Fronte anti Covid-19. Siare: i titani dei ventilatori polmonari

di Laura Magna ♦ Parla Giuseppe Preziosa, il direttore generale dell’unica società italiana a produrre ventilatori. Che dovrà fornire alle rianimazioni italiane 500 macchine al mese per i prossimi quattro mesi. Intanto progetta un ventilatore multiplo: per aiutare due pazienti contemporaneamente

Poco prima di pubblicare questa intervista da Facebook giunge una notizia “In collaborazione con il Policlinico Sant’Orsola di Bologna, prof. Ranieri e Intersurgical, il nostro staff R&D ha iniziato i test per ventilare due pazienti con un solo respiratore”. A scrivere il post è Gianluca Preziosa, direttore generale di Siare Engineering International Group, l’unica azienda italiana produttrice di ventilatori polmonari a cui il Paese dovrà in futuro rendere omaggio.

«Cinquecento ventilatori polmonari al mese per quattro mesi, da una media di 150 in tempi normali: lo sforzo a cui siamo stati chiamati è titanico. Sono numeri abnormi: consideri che il mercato mondiale della nostra nicchia è fatto di 35mila pezzi all’anno». A dirlo a Industria Italiana è Giuseppe Preziosa, direttore generale di Siare – fatturato di 11 milioni di euro annui che per lo più generati dall’estero, e un organico di 35 dipendenti – l’azienda che fornirà alla protezione civile le macchine necessarie a curare i pazienti più gravi del Covid-19. Per portare a termine questa missione, sono stati messi in standby clienti del calibro di General Electrics e Philips. E il racconto di questa eccellenza italiana non può che iniziare da qui, dal momento che nei prossimi mesi l’intera produzione sarà focalizzata sull’emergenza.







 

Al centro del distretto italiano del biomedicale

Giuanluca Preziosa rappresenta la seconda generazione della famiglia imprenditoriale che ha dato vita all’azienda: suo padre Giuseppe l’ha fondata nel 1974 quando aveva 28 anni. Racconta Preziosa: «Mio padre alla fine degli anni Sessanta era già esperto di ventilatori polmonari allevato alla corte di Mario Nino Veronesi, imprenditore e farmacista considerato il padre fondatore del distretto biomedicale di Mirandola. Che è l’industria italiana più importante in termini di fatturato e occupazione, dopo che automotive e moda hanno di fatto trasferito la testa all’estero. Ma si tratta di aziende che vendono all’estero almeno il 70% della produzione ed è in generale un settore poco conosciuto al grande pubblico e sicuramente poco valorizzato: il nostro stesso fatturato dipende per il 90% dal mercato globale e in tempi normali non lavoriamo con gli ospedali italiani che preferiscono, inspiegabilmente, la tecnologia tedesca».

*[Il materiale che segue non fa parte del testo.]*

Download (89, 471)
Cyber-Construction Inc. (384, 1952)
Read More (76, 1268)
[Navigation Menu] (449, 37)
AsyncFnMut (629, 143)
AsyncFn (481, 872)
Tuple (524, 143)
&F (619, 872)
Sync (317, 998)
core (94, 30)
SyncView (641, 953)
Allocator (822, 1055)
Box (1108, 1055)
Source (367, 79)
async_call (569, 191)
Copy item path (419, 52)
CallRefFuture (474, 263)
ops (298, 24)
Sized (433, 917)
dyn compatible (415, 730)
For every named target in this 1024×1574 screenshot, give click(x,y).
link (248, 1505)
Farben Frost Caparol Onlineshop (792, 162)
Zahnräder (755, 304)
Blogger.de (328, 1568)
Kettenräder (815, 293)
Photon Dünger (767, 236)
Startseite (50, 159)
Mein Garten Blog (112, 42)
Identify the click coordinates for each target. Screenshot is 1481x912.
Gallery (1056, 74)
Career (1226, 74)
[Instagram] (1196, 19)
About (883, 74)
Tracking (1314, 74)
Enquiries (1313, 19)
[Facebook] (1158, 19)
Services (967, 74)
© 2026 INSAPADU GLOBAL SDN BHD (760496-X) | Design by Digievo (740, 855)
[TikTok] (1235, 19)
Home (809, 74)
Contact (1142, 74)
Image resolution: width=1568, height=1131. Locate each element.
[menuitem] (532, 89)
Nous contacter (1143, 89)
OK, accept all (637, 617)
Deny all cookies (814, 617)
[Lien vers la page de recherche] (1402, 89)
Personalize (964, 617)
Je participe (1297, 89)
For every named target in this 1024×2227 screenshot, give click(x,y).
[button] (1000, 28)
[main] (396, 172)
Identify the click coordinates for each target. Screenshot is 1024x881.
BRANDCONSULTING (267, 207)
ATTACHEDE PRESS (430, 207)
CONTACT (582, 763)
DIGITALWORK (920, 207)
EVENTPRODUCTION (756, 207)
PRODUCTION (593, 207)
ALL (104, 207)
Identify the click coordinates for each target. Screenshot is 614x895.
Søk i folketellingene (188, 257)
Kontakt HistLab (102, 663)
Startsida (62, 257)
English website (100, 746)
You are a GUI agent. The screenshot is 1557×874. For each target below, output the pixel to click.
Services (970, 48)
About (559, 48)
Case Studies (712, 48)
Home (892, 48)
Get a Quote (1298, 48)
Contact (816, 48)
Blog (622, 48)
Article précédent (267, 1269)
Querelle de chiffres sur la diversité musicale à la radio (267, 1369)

Inspiegabilmente. Perché l’area tra Mirandola e Bologna ospita il più importante distretto del settore biomedicale in Europa, terzo nel mondo dopo Minneapolis e Los Angeles, con un fatturato complessivo di oltre 1,6 miliardi di euro e più di 150 milioni di margine operativo lordo. In questa Biomed Valley italiana  operano circa 5mila addetti, in aziende che sono per lo più Pmi.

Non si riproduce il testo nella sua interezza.